*Description of the task:* Could you reproduce the lines below from the one with "Click the Top-P" through the one with "This screenshot has width=911, height=514."? Keep both ends and add nothing.
Records to use START
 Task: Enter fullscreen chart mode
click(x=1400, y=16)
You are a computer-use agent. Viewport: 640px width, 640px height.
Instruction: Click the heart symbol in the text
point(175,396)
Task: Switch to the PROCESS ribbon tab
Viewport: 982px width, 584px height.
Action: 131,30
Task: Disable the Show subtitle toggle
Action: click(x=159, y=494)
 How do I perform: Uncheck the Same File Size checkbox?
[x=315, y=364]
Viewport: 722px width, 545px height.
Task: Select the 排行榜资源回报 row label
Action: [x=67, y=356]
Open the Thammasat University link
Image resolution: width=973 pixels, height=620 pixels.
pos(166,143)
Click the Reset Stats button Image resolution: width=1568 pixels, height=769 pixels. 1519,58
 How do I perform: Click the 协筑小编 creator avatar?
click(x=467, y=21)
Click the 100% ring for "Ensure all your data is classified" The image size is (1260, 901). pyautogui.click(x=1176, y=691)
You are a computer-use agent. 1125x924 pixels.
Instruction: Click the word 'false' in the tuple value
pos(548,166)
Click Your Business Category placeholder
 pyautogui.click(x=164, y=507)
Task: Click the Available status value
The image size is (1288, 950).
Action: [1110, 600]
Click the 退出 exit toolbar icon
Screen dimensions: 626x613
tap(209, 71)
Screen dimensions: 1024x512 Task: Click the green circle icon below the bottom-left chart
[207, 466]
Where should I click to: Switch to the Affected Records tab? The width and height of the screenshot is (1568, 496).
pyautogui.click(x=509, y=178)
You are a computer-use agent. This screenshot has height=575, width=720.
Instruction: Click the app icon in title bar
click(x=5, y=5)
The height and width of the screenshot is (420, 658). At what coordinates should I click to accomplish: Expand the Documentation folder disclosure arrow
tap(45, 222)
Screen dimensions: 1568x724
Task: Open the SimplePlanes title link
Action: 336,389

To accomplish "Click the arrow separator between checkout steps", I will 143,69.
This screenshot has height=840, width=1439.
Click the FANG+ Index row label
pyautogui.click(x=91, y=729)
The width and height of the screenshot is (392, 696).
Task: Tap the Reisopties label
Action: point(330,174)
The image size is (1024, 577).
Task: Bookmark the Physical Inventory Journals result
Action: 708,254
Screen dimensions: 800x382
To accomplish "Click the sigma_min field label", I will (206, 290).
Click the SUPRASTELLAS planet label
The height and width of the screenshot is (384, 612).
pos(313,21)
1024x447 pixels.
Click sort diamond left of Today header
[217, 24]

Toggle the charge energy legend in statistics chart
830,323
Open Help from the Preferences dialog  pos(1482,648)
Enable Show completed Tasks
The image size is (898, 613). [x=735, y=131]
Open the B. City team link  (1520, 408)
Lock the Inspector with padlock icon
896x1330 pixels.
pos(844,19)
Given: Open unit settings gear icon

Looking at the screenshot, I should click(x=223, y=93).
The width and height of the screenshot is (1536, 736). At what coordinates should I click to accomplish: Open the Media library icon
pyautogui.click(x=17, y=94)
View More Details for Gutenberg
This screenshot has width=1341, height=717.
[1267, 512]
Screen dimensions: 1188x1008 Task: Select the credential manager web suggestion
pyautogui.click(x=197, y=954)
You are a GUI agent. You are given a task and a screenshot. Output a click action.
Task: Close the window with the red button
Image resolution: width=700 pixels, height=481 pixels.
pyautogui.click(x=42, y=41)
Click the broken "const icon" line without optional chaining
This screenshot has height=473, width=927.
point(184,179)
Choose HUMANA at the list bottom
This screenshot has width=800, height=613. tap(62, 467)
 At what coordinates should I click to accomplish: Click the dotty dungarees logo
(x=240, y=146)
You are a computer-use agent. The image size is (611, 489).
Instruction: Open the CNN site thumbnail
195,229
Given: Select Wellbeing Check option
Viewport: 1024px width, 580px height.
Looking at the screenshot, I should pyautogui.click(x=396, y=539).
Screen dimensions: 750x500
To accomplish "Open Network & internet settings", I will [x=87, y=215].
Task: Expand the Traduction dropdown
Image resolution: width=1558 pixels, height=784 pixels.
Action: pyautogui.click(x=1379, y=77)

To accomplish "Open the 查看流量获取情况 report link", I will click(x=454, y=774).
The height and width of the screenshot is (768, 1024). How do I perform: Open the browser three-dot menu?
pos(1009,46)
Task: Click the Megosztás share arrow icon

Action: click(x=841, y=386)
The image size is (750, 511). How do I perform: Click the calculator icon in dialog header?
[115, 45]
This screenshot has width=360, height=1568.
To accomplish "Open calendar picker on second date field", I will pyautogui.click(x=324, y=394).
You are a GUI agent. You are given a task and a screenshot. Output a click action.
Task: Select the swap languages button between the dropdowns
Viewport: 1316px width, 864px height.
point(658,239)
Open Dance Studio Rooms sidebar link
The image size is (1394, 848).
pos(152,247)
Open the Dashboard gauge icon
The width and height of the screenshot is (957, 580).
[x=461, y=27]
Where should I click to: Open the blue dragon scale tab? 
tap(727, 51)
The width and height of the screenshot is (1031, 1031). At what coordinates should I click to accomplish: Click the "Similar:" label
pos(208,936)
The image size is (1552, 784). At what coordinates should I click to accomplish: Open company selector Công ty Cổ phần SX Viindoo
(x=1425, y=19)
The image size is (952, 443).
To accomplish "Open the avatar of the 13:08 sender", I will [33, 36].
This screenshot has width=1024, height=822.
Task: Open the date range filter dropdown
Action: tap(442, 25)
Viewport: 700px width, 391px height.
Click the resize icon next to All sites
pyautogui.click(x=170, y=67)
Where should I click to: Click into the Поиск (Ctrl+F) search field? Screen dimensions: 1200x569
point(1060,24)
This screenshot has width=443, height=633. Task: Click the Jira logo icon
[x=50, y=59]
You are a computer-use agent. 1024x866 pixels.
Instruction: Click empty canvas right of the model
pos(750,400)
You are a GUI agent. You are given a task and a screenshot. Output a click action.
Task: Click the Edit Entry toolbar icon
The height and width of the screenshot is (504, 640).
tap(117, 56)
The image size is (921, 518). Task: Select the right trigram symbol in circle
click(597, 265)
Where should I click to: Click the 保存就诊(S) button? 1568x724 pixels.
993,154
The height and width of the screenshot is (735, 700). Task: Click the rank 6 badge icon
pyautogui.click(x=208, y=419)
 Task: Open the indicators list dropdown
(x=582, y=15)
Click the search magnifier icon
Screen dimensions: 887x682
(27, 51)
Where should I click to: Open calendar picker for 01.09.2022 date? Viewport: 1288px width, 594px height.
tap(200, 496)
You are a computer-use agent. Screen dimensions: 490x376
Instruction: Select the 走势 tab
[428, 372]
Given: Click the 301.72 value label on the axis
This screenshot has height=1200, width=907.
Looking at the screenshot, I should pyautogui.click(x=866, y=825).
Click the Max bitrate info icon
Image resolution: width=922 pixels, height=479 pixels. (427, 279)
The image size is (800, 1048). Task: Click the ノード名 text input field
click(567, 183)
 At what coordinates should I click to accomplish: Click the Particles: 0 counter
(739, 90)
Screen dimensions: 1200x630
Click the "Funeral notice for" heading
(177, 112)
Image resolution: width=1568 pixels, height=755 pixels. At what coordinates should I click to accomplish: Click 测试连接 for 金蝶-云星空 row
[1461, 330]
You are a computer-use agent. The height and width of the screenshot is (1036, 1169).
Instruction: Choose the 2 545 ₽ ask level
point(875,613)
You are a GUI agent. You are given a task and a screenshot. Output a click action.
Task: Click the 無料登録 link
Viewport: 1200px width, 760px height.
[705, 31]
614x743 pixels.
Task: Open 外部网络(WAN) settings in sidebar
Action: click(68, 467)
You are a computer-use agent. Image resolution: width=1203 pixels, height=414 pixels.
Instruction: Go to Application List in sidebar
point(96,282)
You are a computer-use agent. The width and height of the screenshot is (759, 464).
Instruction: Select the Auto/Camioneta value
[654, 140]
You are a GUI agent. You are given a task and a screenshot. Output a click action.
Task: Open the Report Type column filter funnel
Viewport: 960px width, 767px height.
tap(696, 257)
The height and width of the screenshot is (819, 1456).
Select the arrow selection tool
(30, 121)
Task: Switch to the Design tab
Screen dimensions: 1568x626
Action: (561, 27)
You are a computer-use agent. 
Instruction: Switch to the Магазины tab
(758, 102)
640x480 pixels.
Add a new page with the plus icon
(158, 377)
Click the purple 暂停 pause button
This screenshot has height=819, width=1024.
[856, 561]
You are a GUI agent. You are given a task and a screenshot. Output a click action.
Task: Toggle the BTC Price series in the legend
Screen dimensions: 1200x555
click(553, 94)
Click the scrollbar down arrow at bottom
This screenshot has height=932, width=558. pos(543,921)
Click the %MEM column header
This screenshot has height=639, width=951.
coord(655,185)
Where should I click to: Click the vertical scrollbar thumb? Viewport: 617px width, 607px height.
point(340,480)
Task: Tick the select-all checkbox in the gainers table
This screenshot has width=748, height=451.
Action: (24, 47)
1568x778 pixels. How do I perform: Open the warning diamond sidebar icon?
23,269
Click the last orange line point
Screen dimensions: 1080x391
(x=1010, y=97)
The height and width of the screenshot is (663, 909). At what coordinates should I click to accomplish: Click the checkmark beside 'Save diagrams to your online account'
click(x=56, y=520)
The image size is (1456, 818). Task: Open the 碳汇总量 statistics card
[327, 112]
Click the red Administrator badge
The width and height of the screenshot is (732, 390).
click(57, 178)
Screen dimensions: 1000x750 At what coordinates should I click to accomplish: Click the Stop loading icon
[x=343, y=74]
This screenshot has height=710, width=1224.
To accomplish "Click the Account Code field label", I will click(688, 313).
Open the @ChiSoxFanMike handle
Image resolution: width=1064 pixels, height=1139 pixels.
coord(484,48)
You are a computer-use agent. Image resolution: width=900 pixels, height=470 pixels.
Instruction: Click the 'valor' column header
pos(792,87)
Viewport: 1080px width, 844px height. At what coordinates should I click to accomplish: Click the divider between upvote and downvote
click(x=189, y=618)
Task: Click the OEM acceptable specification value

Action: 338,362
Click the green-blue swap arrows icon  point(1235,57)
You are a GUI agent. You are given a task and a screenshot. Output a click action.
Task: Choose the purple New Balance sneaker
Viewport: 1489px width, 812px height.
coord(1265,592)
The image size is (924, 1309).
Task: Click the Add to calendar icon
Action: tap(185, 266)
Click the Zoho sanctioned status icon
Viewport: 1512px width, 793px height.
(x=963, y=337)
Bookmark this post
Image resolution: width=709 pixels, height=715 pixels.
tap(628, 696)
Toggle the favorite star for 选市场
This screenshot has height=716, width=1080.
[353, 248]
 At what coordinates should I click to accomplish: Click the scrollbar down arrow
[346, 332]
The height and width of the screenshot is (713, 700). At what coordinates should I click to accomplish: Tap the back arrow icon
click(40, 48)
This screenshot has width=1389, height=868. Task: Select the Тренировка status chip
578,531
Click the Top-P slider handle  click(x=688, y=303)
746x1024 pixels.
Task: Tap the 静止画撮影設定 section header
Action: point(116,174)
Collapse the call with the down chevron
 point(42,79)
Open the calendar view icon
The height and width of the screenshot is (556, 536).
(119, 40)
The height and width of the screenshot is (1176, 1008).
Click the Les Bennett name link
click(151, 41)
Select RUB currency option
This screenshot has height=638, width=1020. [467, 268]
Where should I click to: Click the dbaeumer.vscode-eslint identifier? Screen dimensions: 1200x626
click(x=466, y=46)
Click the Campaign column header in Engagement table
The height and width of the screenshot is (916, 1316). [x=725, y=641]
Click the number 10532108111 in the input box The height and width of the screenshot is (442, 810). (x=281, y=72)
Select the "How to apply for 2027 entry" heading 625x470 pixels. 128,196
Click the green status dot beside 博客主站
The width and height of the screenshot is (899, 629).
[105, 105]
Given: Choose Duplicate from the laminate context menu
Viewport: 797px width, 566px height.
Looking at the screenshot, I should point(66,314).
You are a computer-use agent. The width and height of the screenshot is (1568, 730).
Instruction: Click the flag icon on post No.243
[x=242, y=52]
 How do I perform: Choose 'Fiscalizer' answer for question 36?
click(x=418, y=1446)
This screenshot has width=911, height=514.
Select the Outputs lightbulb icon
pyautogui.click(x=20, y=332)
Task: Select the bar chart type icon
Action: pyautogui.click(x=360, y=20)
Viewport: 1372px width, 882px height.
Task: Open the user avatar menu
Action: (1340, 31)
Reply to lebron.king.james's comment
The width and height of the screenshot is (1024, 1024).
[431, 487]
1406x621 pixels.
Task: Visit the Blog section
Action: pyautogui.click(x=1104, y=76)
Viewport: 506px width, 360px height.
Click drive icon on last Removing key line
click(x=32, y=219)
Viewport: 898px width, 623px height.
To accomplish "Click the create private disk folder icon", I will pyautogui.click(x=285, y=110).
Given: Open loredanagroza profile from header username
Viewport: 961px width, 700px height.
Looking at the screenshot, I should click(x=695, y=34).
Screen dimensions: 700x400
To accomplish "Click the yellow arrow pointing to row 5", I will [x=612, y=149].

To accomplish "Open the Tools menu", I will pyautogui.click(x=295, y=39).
Records to use END
*Expected answer:*
Click the Top-P slider handle  click(x=688, y=303)
746x1024 pixels.
Task: Tap the 静止画撮影設定 section header
Action: point(116,174)
Collapse the call with the down chevron
 point(42,79)
Open the calendar view icon
The height and width of the screenshot is (556, 536).
(119, 40)
The height and width of the screenshot is (1176, 1008).
Click the Les Bennett name link
click(151, 41)
Select RUB currency option
This screenshot has height=638, width=1020. [467, 268]
Where should I click to: Click the dbaeumer.vscode-eslint identifier? Screen dimensions: 1200x626
click(x=466, y=46)
Click the Campaign column header in Engagement table
The height and width of the screenshot is (916, 1316). [x=725, y=641]
Click the number 10532108111 in the input box The height and width of the screenshot is (442, 810). (x=281, y=72)
Select the "How to apply for 2027 entry" heading 625x470 pixels. 128,196
Click the green status dot beside 博客主站
The width and height of the screenshot is (899, 629).
[105, 105]
Given: Choose Duplicate from the laminate context menu
Viewport: 797px width, 566px height.
Looking at the screenshot, I should point(66,314).
You are a computer-use agent. The width and height of the screenshot is (1568, 730).
Instruction: Click the flag icon on post No.243
[x=242, y=52]
 How do I perform: Choose 'Fiscalizer' answer for question 36?
click(x=418, y=1446)
This screenshot has width=911, height=514.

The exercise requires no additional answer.